家族像についての文章の「今思えば、あのときの「いいな」から「つの規範があるといっている。」までを、「願い」を「望み」に置き換えて書き直しなさい。

本文抜粋

>>>>

子どものころ、ドールハウスに憧れていた。

赤い屋根に白い壁、煙突のついた二階建ての一軒家に、動物を模した人形たち(たぶん家族なんだろう)が暮らす、あれ。CMであのおもちゃをみて、「うわー! いいなぁ!」と思った(けっきょく、買ってもらうことはなかったけれど)。

今思えば、あのときの「いいなぁ!」は、「こんな家族のなかで暮らしたいなぁ」という願いがにじみでたものだった。そしてその願いはたぶん、世の中にある「幸福な家族像」からきていた。

その「幸福な家族像」って、どんなものか。『近代家族の形成』という本を書いたエドワード・ショーターは、「近代家族」には3つの規範があるといっている。

・夫婦間の絆の規範としての「ロマンティックラブ・イデオロギー」
つまり、運命で結ばれた男女が結婚し、子どもをつくり、添い遂げるべきだということ
・母子の絆の規範としての「母性イデオロギー」
つまり、母親は子どもを本能的に、無条件に愛すべきだということ
・家族の集団制の規範としての「家庭イデオロギー」

<<<<

収集データ
>>>>

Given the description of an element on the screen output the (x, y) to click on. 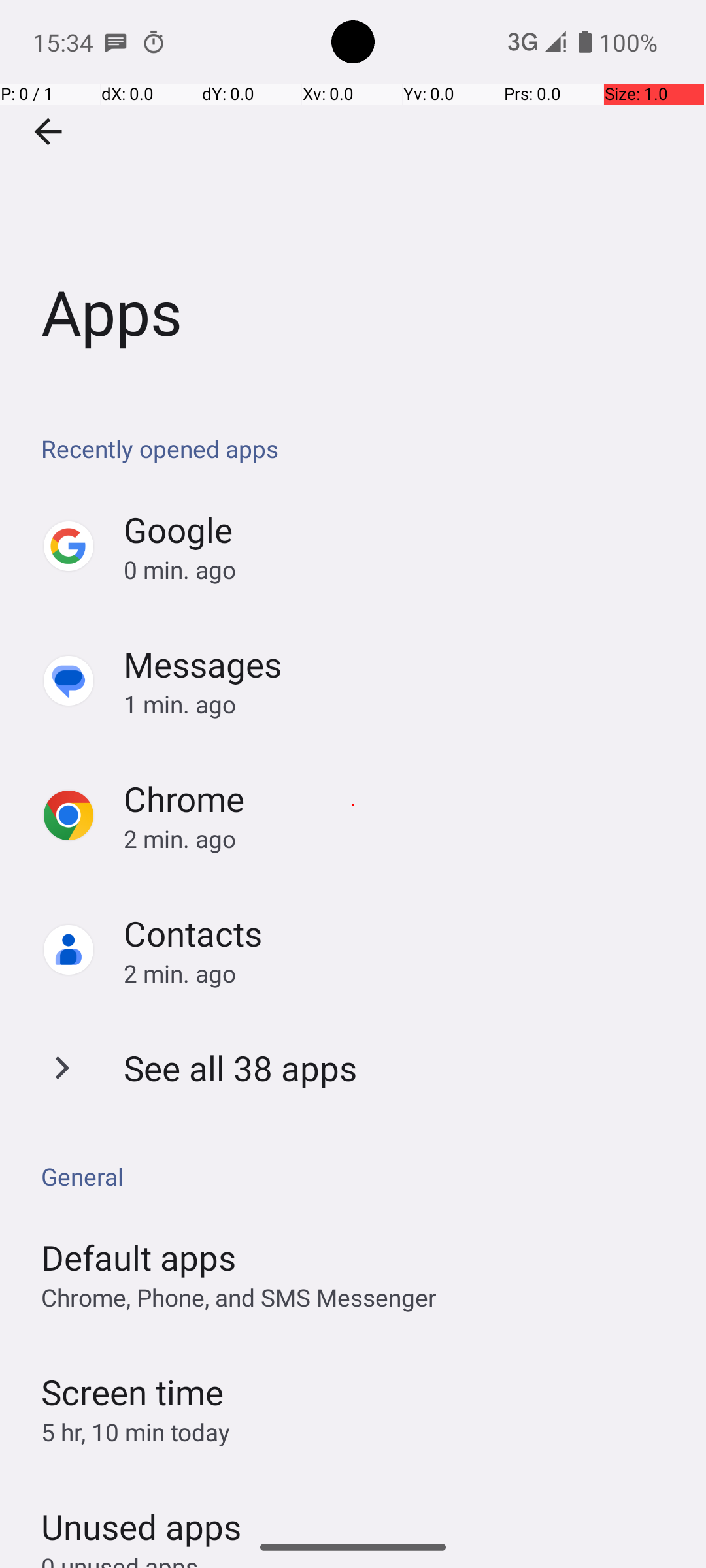
See all 38 apps Element type: android.widget.TextView (239, 1067)
5 hr, 10 min today Element type: android.widget.TextView (135, 1431)
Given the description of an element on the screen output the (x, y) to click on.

<<<<

解答
今思えば、あのときの「いいなぁ!」は、「こんな家族のなかで暮らしたいなぁ」という望みがにじみでたものだった。そしてその望みはたぶん、世の中にある「幸福な家族像」からきていた。

その「幸福な家族像」って、どんなものか。『近代家族の形成』という本を書いたエドワード・ショーターは、「近代家族」には3つの規範があるといっている。